Maybe. But where is this controversy lurking exactly? At the time of writing, precisely 01'42" behind the race leader Thor Hushovd.
The first week has been gloriously unpredictable and remarkably (mercifully?) Contador-free. OK, Philippe Gilbert won Stage 1, which many had foreseen.
Kudos to Ned Boulting for predicting that the beginning of this Tour would be nothing if not unpredictable. It's early days but with the three-time champion languishing nearly two minutes behind the leaders, the race has yet to take shape.
Cadel Evans and his BMC Racing Team raised eyebrows with their strong team time trial on Stage 2, and he won Stage 4 with an impressive climb on Mur de Bretagne.
Garmin-Cervelo's Hushovd claimed the yellow jersey in Les Essarts on Stage 2 - not surprising in itself. But the way he has defended the maillot jaune has utterly disproved the theory that he arrived at the race in poor form.
Tyler Farrar provided one of the stories of the race so far - winning Stage 3, and dedicating the victory to his late friend and team-mate Wouter Weylandt, tragically killed in this year's Giro d'Italia.
The Mark Cavendish show got under way well before his first win, the 16th of his career, on Stage 5. His disqualification from the intermediate sprint on Stage 3 for a coming together with Hushovd was laughable. Both the riders said so, as did everyone else.
Hushovd's race is an interesting one: he's said he's not going for the green jersey this year (although he's won it twice before). But when sprinters start to jostle for position for an intermediate sprint, Hushovd cannot help himself - he simply has to join in.
The Norwegian insists his aims are to defend the yellow jersey and to win stages. As Matt Rendell said on Wednesday's podcast of Thor's intermediate sprints: "That's obsessive compulsive behaviour - the man needs help!"
For Cavendish it's all about being first over the line - or sixth, in the case of Stage 6's intermediate sprint, when a five-man break had already been past the sprint point. It remains a frustration that he sits up when he knows he's been beaten in a sprint, if he really wants to win that green jersey.

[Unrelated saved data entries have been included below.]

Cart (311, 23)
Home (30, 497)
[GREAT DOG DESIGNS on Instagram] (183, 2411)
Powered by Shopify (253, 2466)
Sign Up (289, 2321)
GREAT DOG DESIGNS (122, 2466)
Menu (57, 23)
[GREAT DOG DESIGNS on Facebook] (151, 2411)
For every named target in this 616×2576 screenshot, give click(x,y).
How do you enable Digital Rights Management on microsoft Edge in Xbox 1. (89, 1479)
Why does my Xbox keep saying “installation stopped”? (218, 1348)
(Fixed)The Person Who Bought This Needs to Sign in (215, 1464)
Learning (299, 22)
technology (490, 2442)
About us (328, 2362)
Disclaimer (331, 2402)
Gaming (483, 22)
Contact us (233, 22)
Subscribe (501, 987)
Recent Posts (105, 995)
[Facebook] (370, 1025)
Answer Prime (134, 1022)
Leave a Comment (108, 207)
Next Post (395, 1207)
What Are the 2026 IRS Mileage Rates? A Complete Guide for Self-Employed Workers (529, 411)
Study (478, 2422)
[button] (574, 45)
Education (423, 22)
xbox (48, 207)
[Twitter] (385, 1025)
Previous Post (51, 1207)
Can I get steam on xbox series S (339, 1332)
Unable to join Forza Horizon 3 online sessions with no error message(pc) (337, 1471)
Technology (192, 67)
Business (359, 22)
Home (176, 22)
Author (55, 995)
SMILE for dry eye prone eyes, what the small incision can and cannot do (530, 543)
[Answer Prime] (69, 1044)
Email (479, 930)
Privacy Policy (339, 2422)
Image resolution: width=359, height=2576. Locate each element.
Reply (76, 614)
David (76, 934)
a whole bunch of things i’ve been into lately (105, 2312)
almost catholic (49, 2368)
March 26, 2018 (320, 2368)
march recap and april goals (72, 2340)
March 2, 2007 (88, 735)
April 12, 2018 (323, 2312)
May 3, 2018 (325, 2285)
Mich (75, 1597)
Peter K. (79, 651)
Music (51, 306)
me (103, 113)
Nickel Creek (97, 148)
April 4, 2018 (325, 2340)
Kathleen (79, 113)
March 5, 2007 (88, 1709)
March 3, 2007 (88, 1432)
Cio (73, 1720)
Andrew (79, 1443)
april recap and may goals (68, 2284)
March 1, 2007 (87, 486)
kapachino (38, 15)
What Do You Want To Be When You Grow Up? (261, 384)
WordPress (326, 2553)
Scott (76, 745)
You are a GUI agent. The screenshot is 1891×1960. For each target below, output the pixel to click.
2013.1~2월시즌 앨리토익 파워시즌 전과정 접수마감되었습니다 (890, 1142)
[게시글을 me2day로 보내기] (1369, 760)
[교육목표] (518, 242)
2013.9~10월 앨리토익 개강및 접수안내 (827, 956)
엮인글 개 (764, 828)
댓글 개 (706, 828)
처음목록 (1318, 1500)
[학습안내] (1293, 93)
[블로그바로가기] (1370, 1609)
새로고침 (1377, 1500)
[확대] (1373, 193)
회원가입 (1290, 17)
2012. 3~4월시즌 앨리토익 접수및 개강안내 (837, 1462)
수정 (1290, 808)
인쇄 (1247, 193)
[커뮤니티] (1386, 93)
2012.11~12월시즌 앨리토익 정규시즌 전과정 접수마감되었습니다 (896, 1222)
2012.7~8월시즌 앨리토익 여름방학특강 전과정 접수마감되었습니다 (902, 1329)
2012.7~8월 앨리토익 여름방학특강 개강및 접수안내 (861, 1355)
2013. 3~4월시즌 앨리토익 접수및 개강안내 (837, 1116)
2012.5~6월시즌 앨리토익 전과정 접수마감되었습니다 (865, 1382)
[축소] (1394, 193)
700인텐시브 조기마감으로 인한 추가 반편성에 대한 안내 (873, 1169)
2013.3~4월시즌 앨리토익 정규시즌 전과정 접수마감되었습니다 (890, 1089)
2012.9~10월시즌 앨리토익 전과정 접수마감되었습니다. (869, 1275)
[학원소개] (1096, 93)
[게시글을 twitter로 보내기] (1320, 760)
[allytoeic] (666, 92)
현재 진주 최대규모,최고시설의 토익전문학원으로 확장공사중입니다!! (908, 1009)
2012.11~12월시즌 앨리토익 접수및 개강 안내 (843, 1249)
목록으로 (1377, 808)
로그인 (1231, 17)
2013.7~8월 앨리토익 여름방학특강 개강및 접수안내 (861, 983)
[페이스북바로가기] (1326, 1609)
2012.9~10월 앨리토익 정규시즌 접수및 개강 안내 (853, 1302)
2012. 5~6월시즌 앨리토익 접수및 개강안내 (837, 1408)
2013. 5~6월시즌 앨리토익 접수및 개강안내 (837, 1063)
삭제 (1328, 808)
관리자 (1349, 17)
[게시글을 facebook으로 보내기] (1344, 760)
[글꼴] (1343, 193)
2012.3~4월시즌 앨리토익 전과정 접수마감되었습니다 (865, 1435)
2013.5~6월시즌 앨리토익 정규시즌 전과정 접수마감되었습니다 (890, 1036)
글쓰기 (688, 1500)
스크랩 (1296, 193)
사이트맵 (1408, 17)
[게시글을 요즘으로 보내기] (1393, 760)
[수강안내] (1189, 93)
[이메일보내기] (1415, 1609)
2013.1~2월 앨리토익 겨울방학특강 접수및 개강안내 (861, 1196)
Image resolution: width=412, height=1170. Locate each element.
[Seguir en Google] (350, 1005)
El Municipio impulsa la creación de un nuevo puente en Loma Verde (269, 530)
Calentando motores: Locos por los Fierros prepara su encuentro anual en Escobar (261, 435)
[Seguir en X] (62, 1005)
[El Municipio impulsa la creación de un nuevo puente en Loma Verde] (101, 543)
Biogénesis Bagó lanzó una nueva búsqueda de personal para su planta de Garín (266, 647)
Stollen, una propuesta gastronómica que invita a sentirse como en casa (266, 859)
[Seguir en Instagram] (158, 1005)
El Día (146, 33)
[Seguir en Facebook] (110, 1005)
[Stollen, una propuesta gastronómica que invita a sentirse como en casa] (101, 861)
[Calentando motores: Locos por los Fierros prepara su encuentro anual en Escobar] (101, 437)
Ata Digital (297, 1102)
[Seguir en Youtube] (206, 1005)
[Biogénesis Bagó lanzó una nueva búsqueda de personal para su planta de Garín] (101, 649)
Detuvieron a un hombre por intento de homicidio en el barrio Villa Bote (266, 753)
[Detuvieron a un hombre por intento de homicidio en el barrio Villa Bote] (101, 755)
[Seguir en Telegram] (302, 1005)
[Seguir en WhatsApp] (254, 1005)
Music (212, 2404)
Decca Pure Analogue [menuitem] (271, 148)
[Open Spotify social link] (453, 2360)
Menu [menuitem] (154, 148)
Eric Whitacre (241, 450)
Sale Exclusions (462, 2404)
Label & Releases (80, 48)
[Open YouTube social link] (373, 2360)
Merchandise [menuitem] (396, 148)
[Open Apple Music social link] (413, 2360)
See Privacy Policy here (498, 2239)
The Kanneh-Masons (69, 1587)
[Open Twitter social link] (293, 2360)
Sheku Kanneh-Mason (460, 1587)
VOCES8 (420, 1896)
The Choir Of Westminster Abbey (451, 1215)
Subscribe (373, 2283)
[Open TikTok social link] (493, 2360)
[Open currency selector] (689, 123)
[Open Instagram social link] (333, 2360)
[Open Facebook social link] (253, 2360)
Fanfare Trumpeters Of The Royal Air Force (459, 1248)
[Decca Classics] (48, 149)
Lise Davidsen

Following the disqualification of Tom Boonen (Quick Step) and Jose Joaquin Rojas (Movistar) for blocking him on Stage 5, he could have ended with a 65-point day if he'd kept battling for a place.
The same principle applies to the intermediate sprint won by Tyler Farrar on Stage 1. Here's hoping for lots more stage wins and the green jersey for Cav in Paris.
In summary, we've had a first week which is impossible to summarise. So much has happened in a week. We can only hope for fewer crashes and more excitement as the race approaches the Pyrenees.
The cream will rise to the top when it comes to the mountains, Pyrenean or Alpine. And Contador will be back in the forefront of all of our minds.